Stress!!! I don’t know what to do! Help!

What I’m going through is all my fault no doubts about it. Alright so 3 months ago my bf and I got into a huge argument and he was leaving with me that time with my parents. He said some mean things so I kicked him out. When my mom got home I told her what happen and she started to hate him. Alright so after a few days he kept trying and trying, he apologized he said he shouldn’t have acted like that and so on so we gave it another shot. My mom was not happy at all whatsoever. She talked shit about him all the time, we all work together at a restaurant and they all say shit and start drama all the damn time. People were telling my mom that he took cocaine and that he was gay and so on she would tell me and would just be so disrespectful to him called him an asshole, called him gay, useless ect. He bit his tongue through it all, he never said anything about her or nothing. I knew since she had no reason to hate him she was going to get over it at some point. Well one day my mother texted him saying that he should help me with my car since he uses it too. And told him not to answer that I was going to talk to her. She neeeded to leave us alone and not get involved. Well the next day he went off and said some shit to my mom and was just disrespectful. I told him not to ever talk to me again cause at the end of the day if he loved me he would’ve known that by saying all that to my there was no way we could ever work out cause my mom would actually have a reason to hate him.
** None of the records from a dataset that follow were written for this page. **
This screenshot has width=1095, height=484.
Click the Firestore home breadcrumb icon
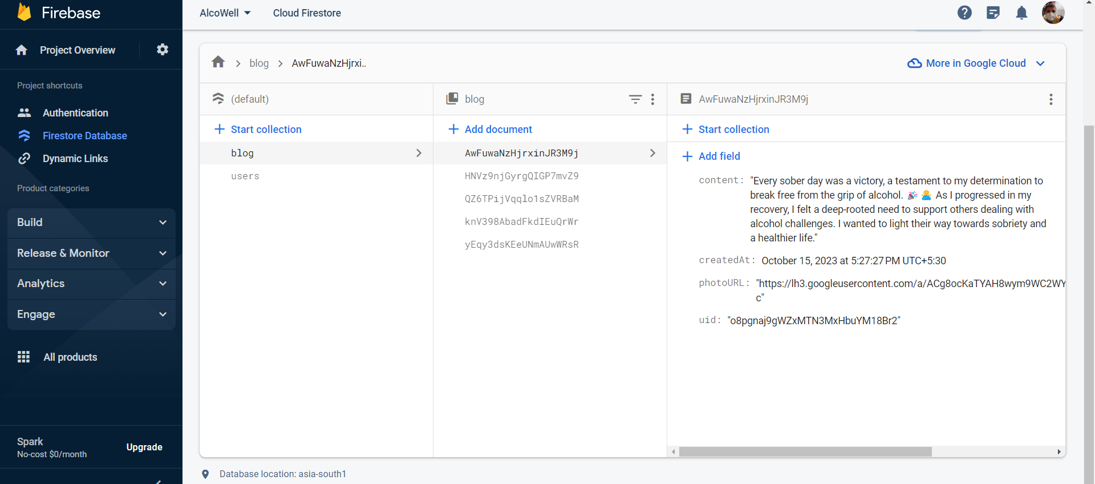click(218, 62)
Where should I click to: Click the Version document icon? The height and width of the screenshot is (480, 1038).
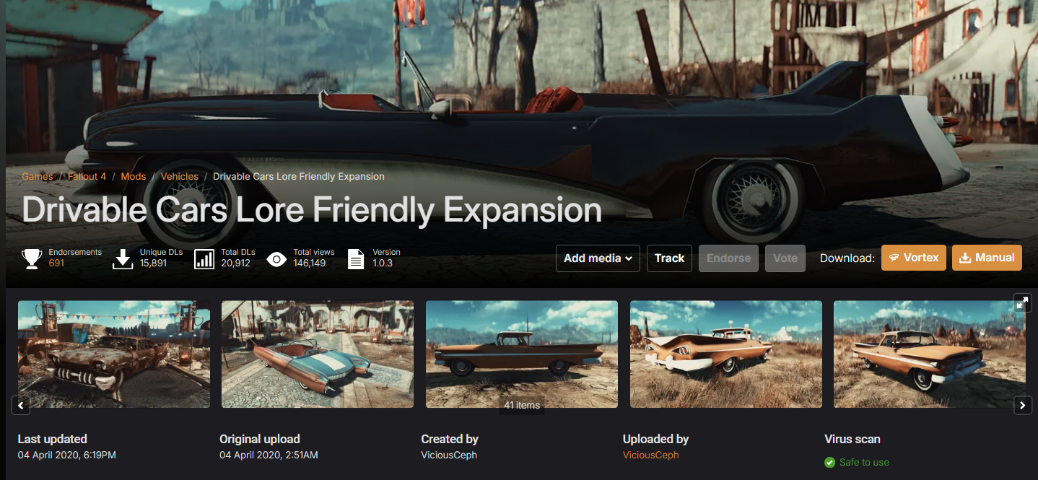pyautogui.click(x=356, y=258)
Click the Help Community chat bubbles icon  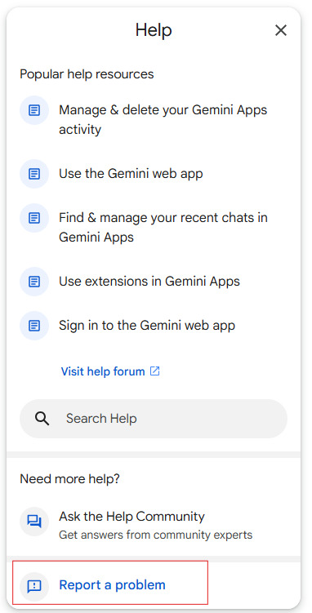coord(34,522)

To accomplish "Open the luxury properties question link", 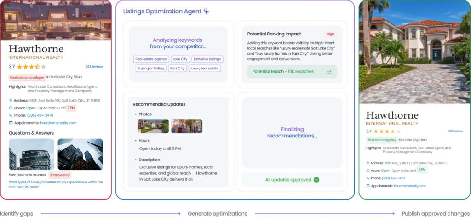I will [56, 184].
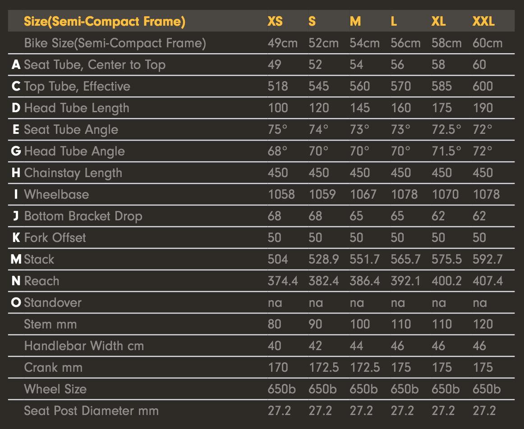Click the L size column header
Image resolution: width=524 pixels, height=429 pixels.
click(394, 21)
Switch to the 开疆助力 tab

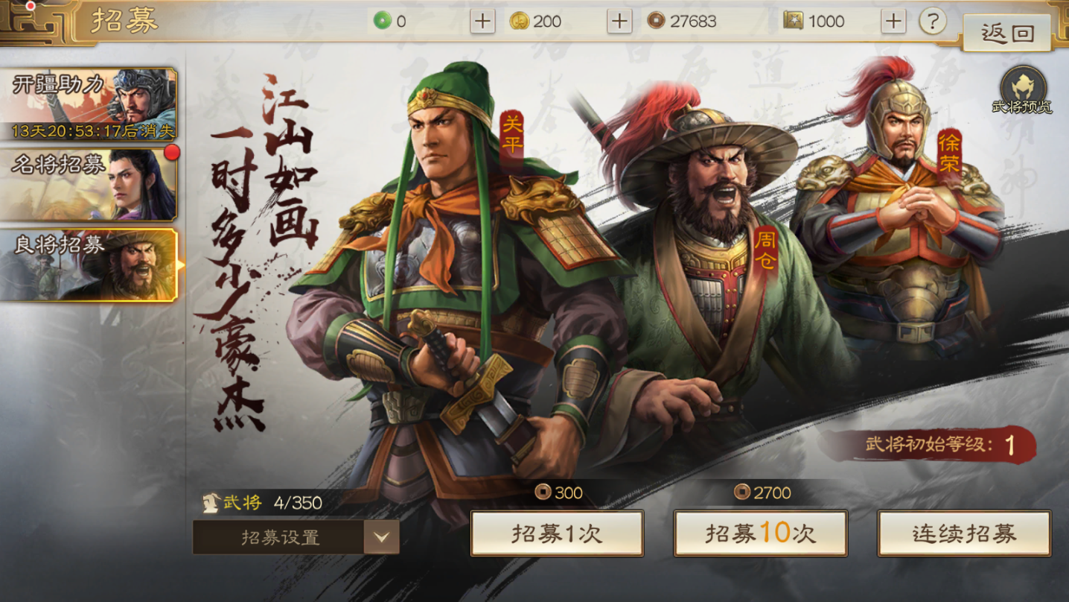(89, 104)
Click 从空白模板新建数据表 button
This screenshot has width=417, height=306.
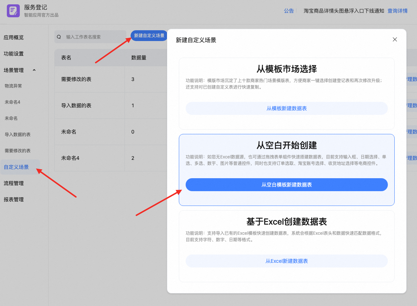pos(286,185)
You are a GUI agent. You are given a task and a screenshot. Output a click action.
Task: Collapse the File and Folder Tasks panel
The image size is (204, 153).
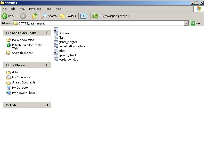tap(47, 33)
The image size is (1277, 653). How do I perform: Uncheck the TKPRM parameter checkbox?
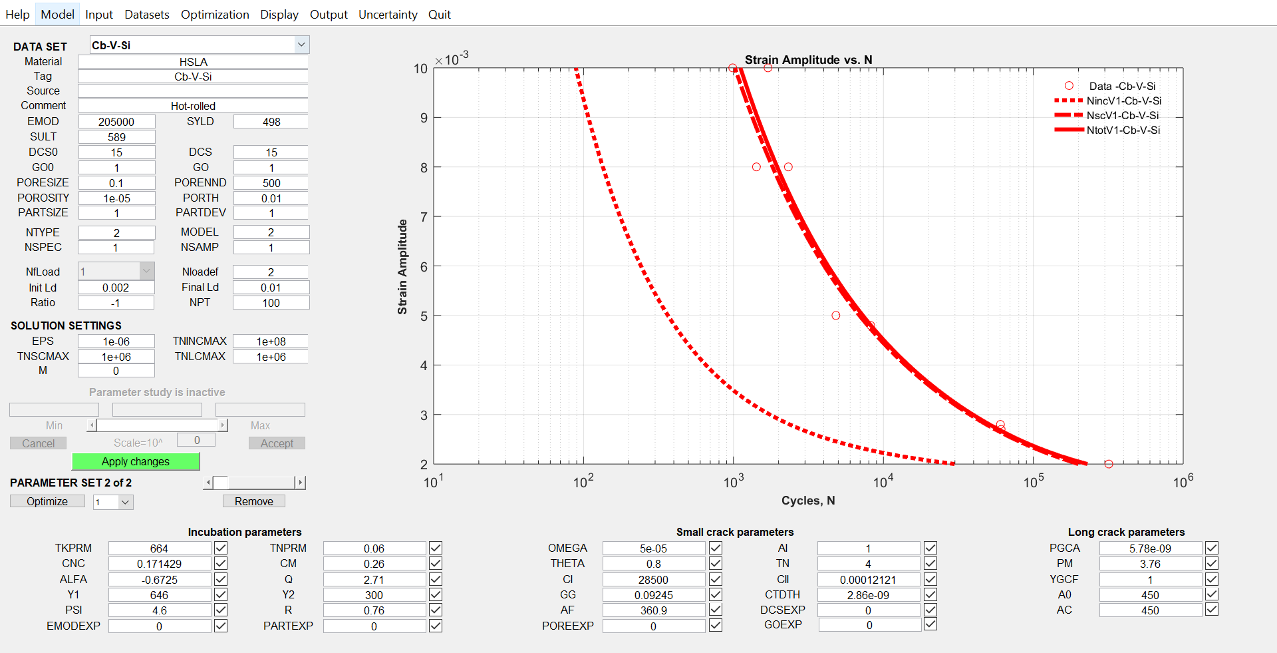221,548
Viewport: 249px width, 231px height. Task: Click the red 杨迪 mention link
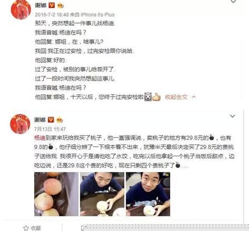tap(40, 138)
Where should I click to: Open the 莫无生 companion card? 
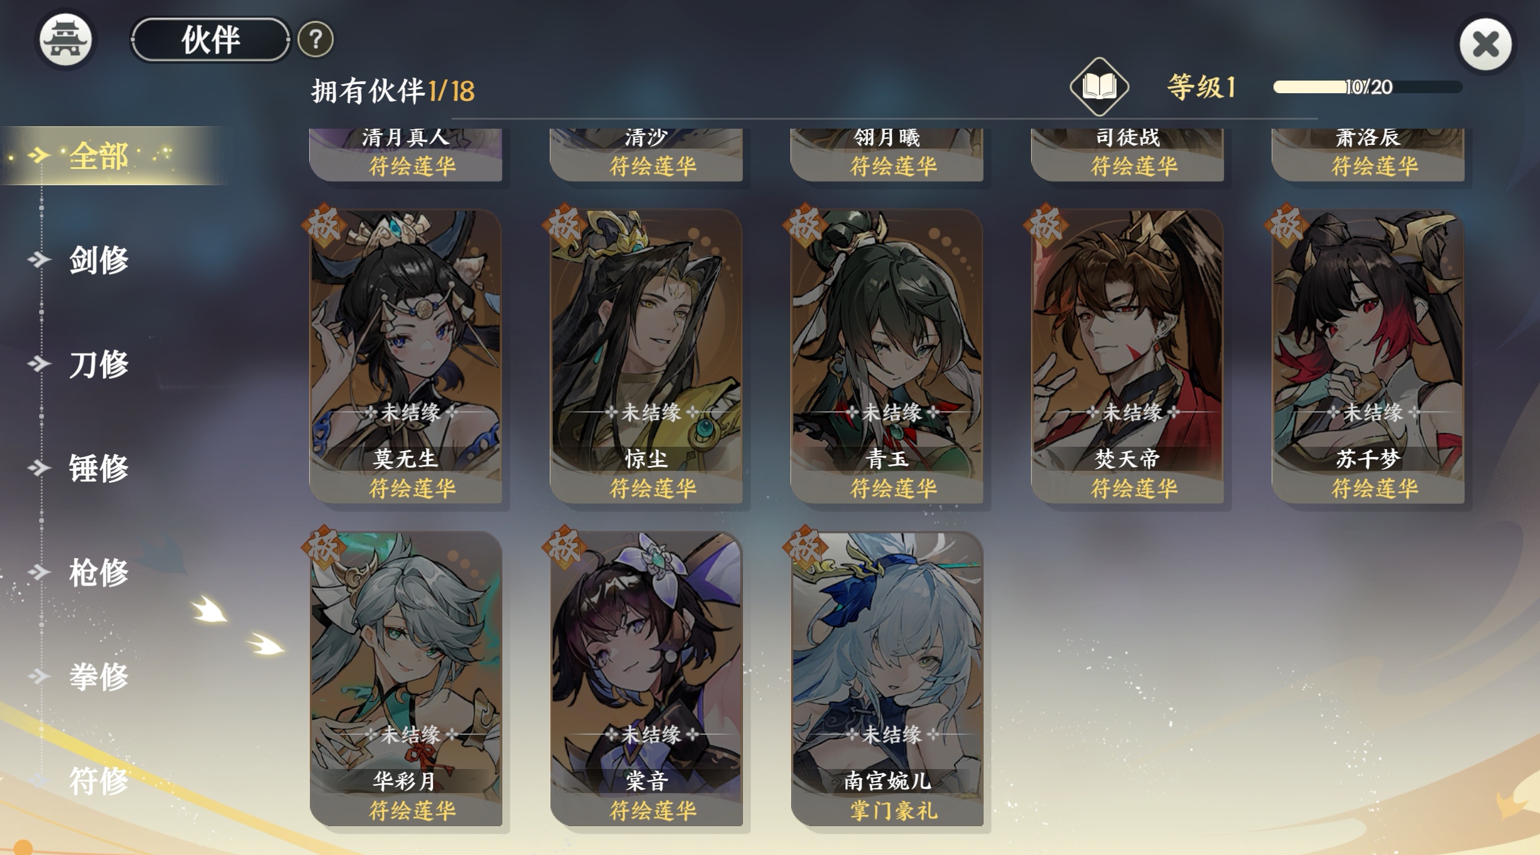click(x=405, y=356)
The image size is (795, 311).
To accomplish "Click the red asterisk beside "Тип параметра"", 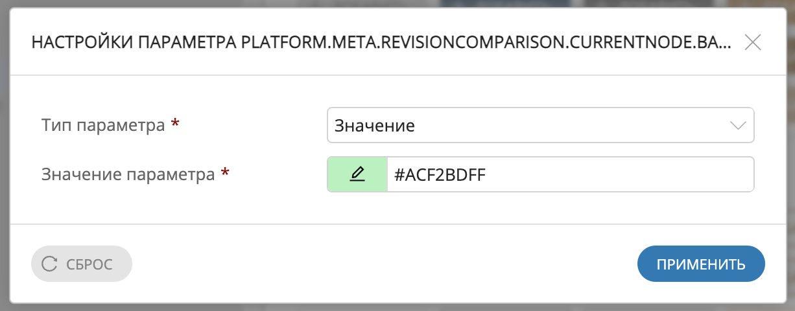I will (x=175, y=125).
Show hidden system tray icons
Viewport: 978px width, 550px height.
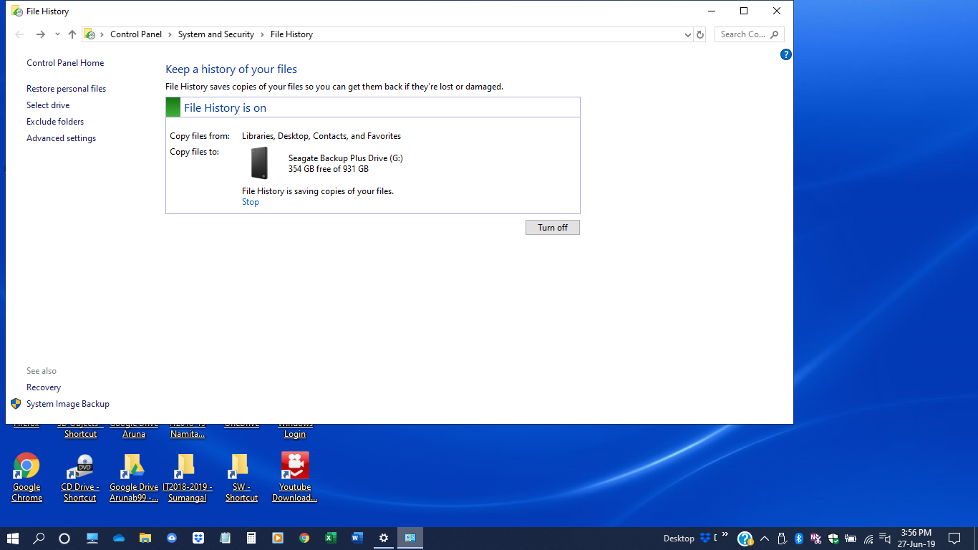point(764,539)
Alright I blocked him on everything but he keeps trying. He tells me that he don’t want to loose me, and what he did was stupid and he wants us to work and he wants to talk to my mom so they can on the same page. My mom just keeps telling that I’ll be the stupidest person if I ever went to him that she has no idea how I could love him and that I need help, that he’s bad so on. She’s just trying to protect me. I’m in a constant battle of wtf I should do.. I need some advice. Idk if I should just make my mom happy. Or should I risk it with the guy I truly thinks loves me. Now Ive done my wrongs in the relationship too. I’ve had lunch with my ex and he found out and I lied about it but then came clean and he still forgave me. My mom thinks I did nothing bad and that he’s just overreacting to make me feel like a horrible person. He’s moved on from it already. But I really don’t know what to do.